Quoted passage.
::::::
In 0_test_compute.ipynb, we show how the compute scales with the number of sources and the batch size. This is useful for understanding the time complexity of using LAP during training.

Table 1

The results in Table 1 are generated by running the 1_test_synthetic.py script. Given the dataset name, noise type, and model, this will run the experiments using LAP training and the standard training methods. The results will be saved in outputs/synthetic_results/ as a json file. These results can then be loaded, and the table generated, by running the code in 1_test_synthetic.ipynb.

python 1_test_synthetic.py --seed 42 --runs 1 2 3 4 5 --device cuda

Within the script, the following short-hand is used for the noise types:

Where:

no_c: No Corruption
c_cs: Chunk Shuffle
c_rl: Random Label
c_lbs: Batch Label Shuffle
c_lbf: Batch Label Flip
c_ns: Added Noise
c_no: Replace With Noise

The baseline results are saved in outputs/synthetic_results/baseline/ and are produced by running the synthetic_baseline_experiments.py script found in either baseline/coteaching for Co-teaching, baseline/idpa for IDPA, baseline/cdr for CDR, or baseline/nls for Label Smoothing.

Table 2

The results in Table 2 are produced by running 2_test_presnet.py. This will run the experiments using LAP training only.

The code in 2_test_presnet.ipynb can be used to produce the table in the paper, which will also load the baseline results located in outputs/presnet_results/baseline/.
::::::
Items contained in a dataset
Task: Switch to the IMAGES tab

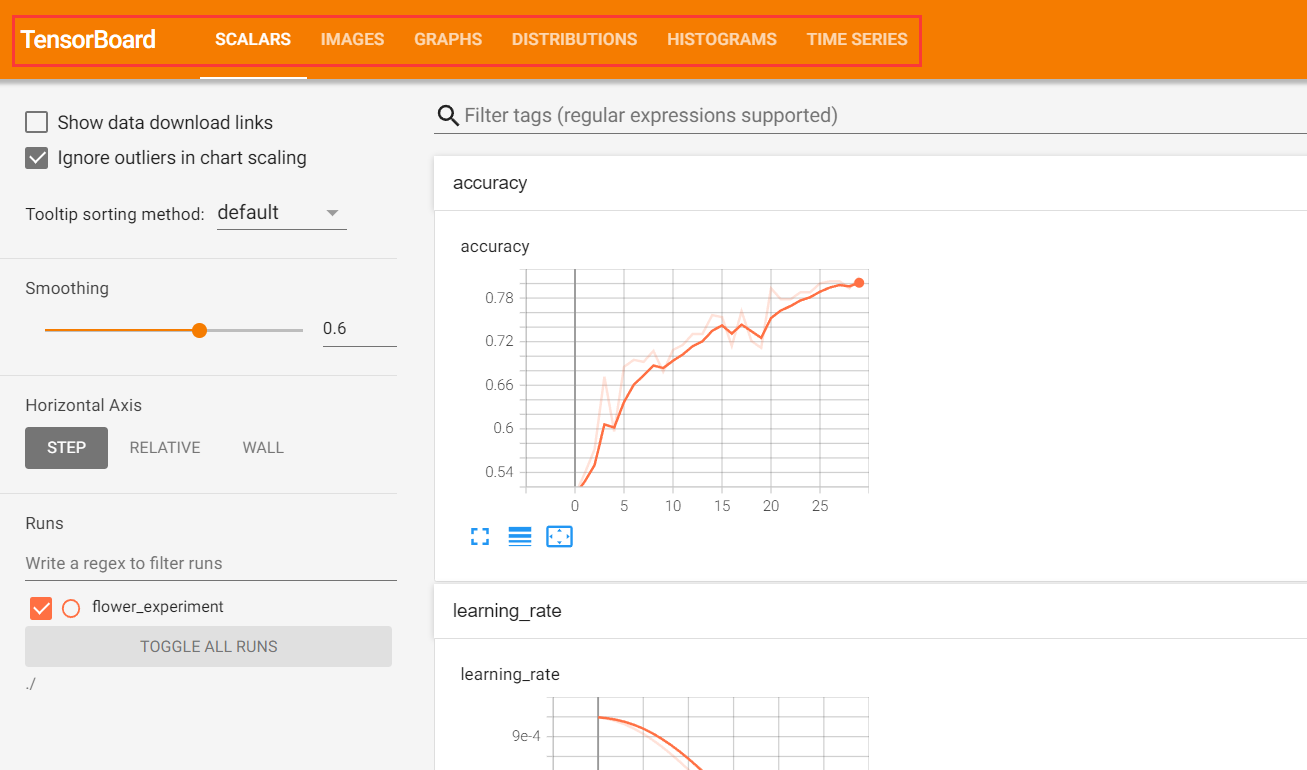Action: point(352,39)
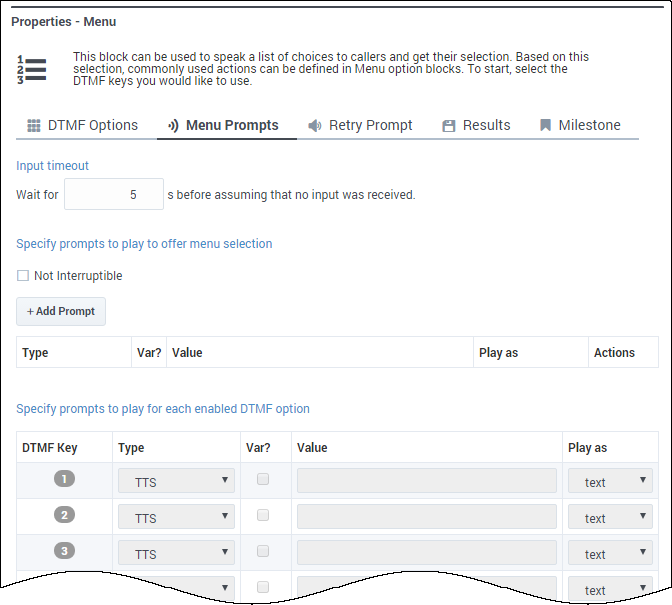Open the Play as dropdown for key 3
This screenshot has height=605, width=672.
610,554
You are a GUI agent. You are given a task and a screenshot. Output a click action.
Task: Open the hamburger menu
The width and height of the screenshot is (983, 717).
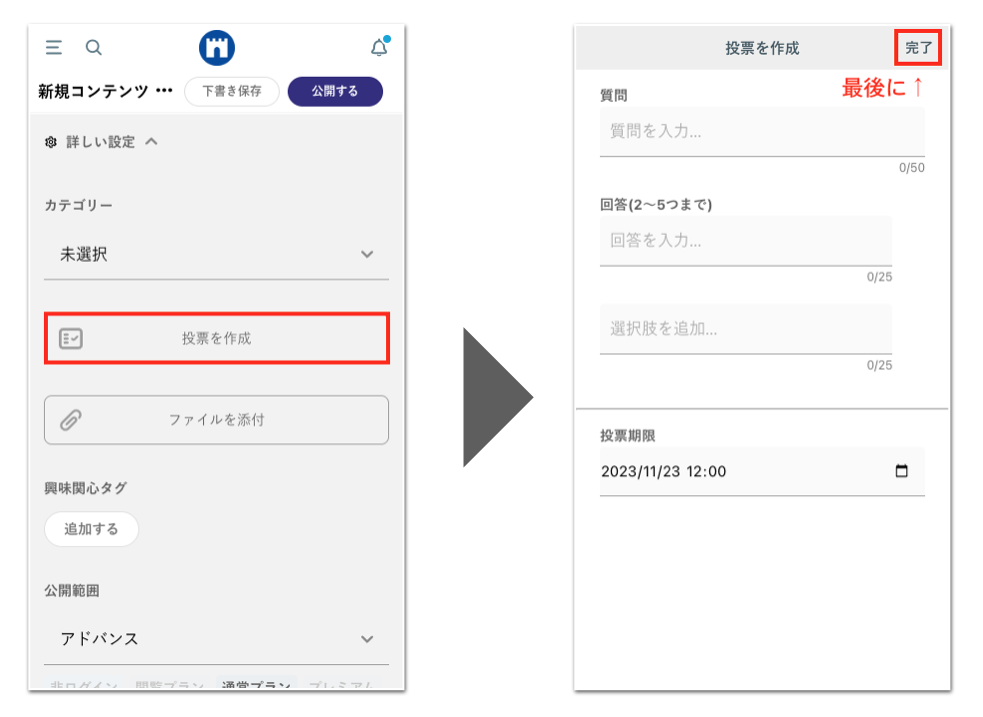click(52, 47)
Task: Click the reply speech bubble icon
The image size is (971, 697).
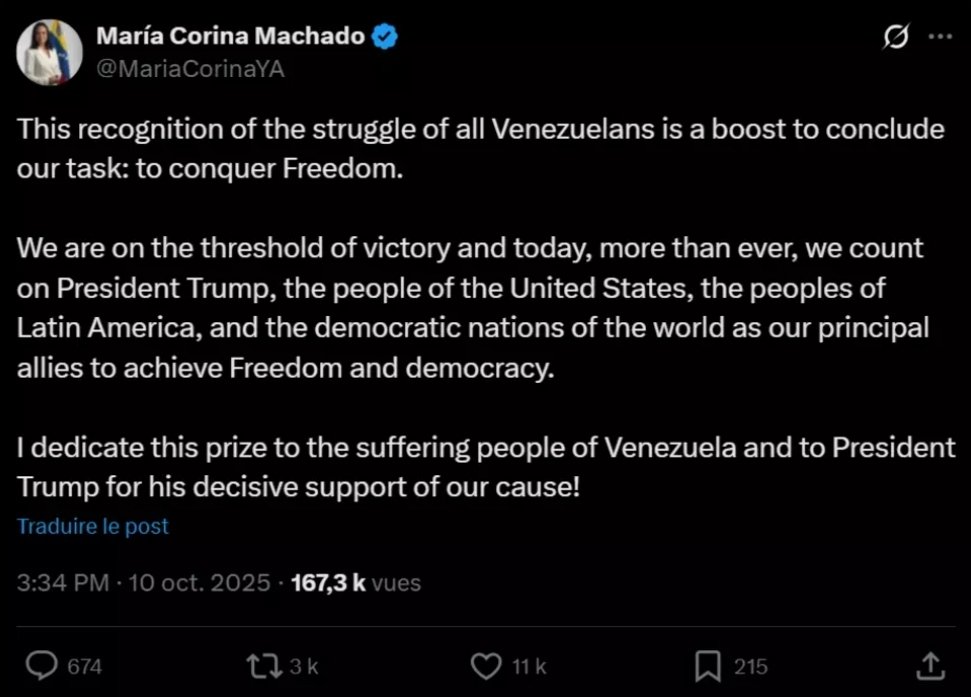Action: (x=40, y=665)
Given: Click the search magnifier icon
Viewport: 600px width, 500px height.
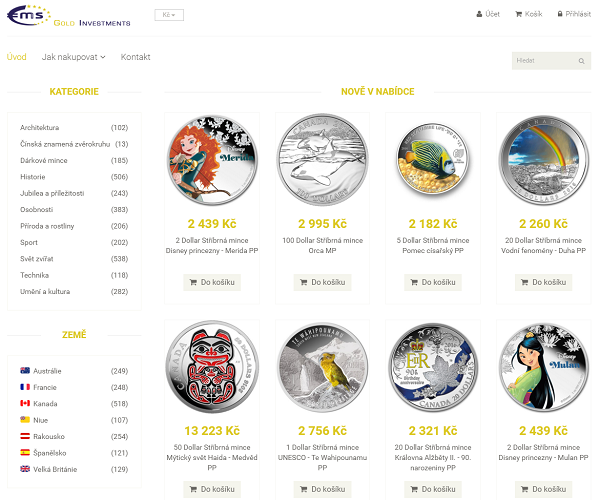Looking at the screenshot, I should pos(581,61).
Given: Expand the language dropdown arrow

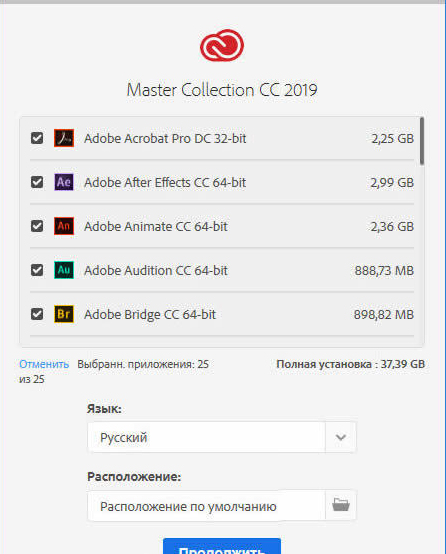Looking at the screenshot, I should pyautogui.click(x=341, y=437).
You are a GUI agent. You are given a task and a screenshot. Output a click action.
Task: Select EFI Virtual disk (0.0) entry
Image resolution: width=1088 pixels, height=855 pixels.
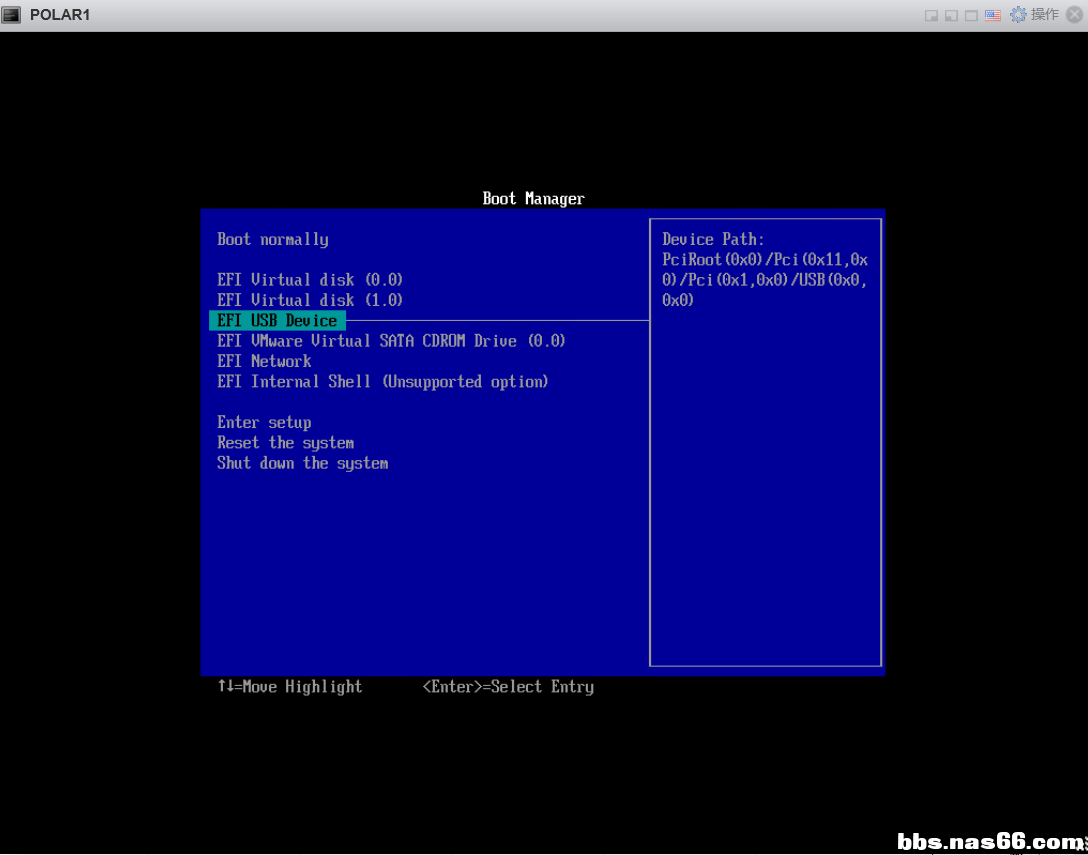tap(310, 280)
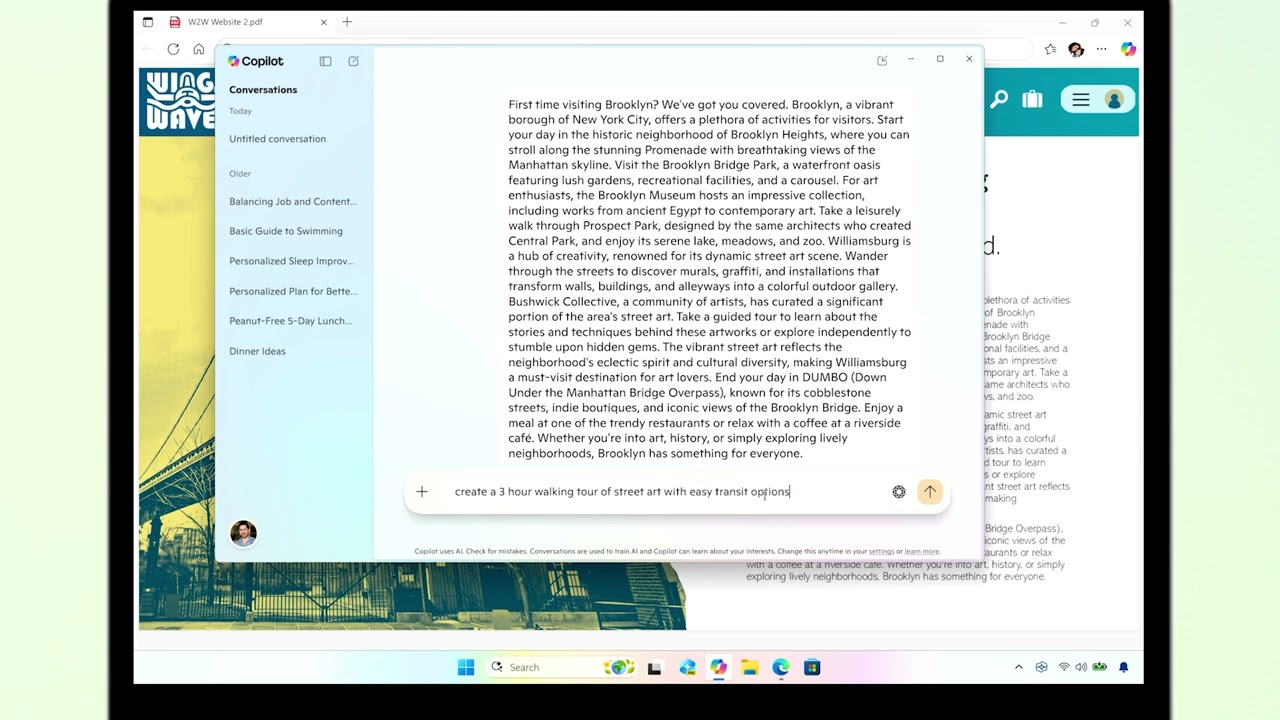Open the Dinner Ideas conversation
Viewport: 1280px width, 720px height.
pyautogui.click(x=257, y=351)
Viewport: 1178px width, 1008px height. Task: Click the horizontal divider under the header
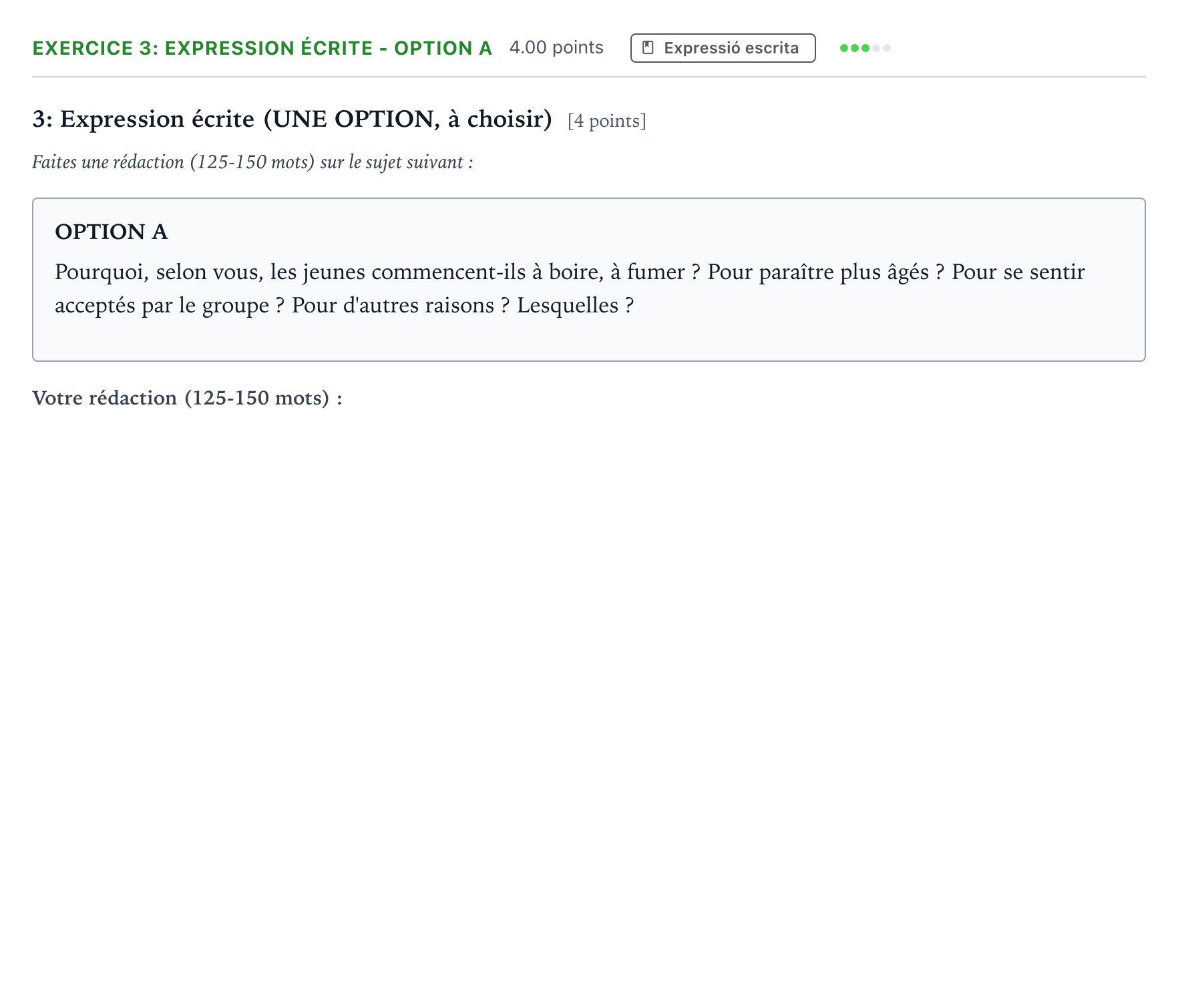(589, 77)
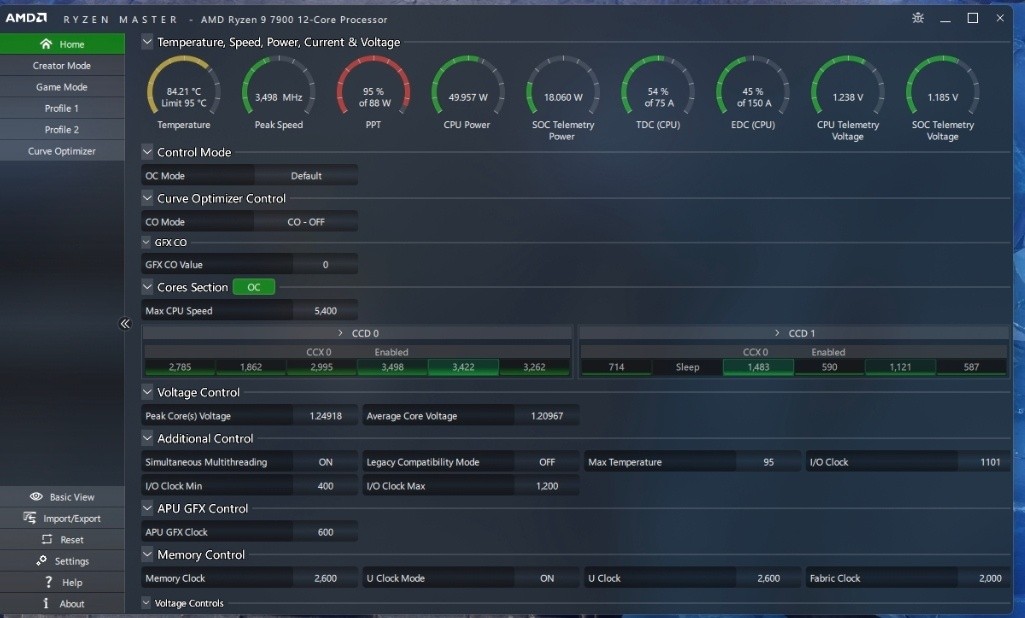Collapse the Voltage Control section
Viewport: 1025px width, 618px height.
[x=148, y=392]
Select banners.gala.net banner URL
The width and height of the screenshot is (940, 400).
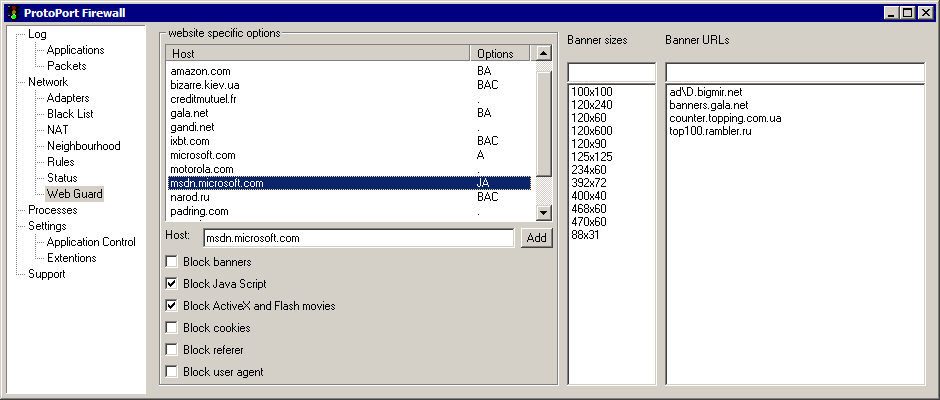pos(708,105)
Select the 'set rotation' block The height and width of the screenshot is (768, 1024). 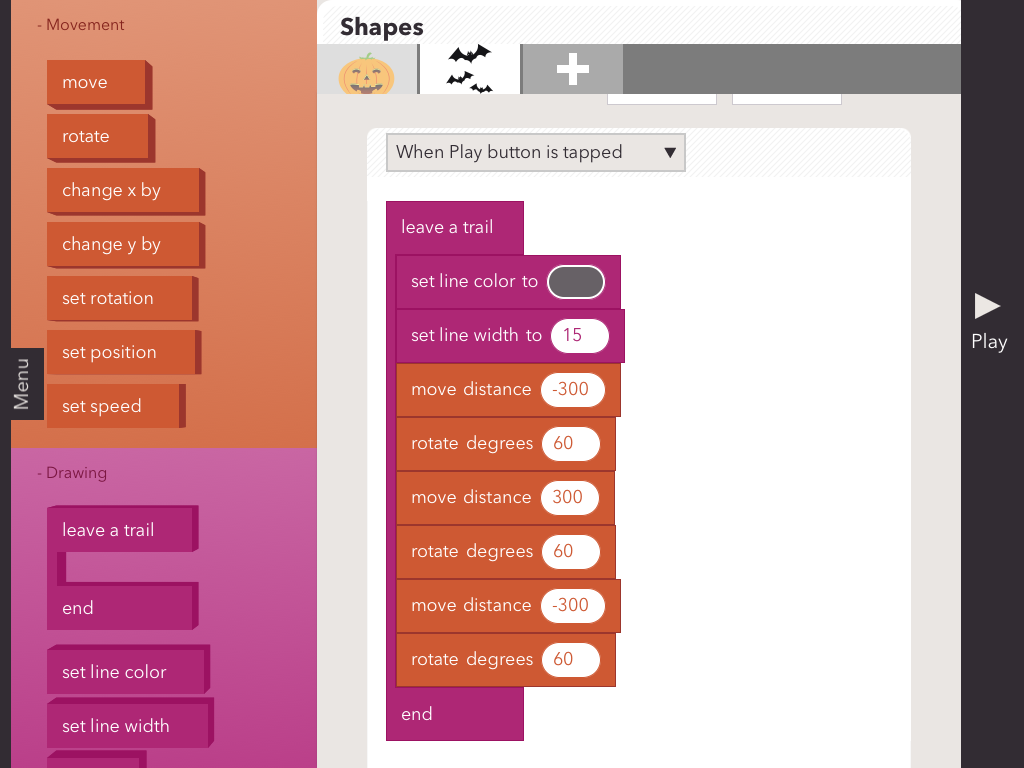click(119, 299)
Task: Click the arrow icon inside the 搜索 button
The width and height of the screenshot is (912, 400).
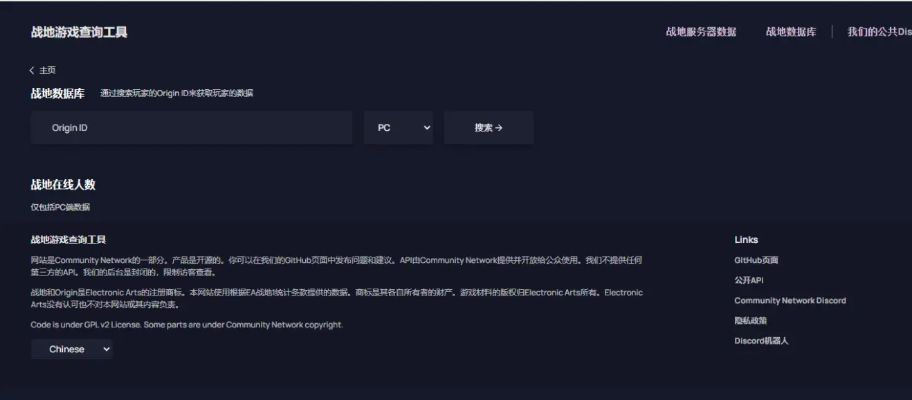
::::::
Task prompt.
Reproduce word for word the part of the experiment instructions starting with "Within the script, the" and going on through "for Label Smoothing.".

Response below.
Within the script, the following short-hand is used for the noise types:

Where:

no_c: No Corruption
c_cs: Chunk Shuffle
c_rl: Random Label
c_lbs: Batch Label Shuffle
c_lbf: Batch Label Flip
c_ns: Added Noise
c_no: Replace With Noise

The baseline results are saved in outputs/synthetic_results/baseline/ and are produced by running the synthetic_baseline_experiments.py script found in either baseline/coteaching for Co-teaching, baseline/idpa for IDPA, baseline/cdr for CDR, or baseline/nls for Label Smoothing.